(Collected data entries)
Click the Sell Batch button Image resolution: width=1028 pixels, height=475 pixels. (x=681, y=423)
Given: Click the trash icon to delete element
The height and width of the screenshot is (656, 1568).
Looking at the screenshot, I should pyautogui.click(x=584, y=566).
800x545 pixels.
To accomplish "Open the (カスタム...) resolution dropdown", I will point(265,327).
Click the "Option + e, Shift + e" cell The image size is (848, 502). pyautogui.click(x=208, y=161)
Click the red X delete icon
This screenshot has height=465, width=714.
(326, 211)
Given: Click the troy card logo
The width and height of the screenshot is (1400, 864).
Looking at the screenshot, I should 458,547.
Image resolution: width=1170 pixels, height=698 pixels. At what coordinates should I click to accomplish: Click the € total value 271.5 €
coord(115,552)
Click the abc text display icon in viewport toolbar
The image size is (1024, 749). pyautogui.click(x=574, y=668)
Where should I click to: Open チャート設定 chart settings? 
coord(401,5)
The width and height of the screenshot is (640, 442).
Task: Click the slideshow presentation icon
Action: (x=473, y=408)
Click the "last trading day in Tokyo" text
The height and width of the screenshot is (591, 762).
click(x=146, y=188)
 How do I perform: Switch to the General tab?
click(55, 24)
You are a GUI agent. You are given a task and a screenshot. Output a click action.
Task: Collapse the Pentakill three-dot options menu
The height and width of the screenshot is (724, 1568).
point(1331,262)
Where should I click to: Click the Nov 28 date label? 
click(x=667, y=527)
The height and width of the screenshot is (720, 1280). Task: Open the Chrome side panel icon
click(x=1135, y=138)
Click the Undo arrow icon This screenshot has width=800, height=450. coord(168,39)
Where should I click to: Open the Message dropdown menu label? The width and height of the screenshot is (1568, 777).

Instructions to follow: Return a copy of each line in the entries that carries the string "menu".

Exercise answer:
Task: Collapse the Pentakill three-dot options menu
Where should I click to: Open the Message dropdown menu label? The width and height of the screenshot is (1568, 777).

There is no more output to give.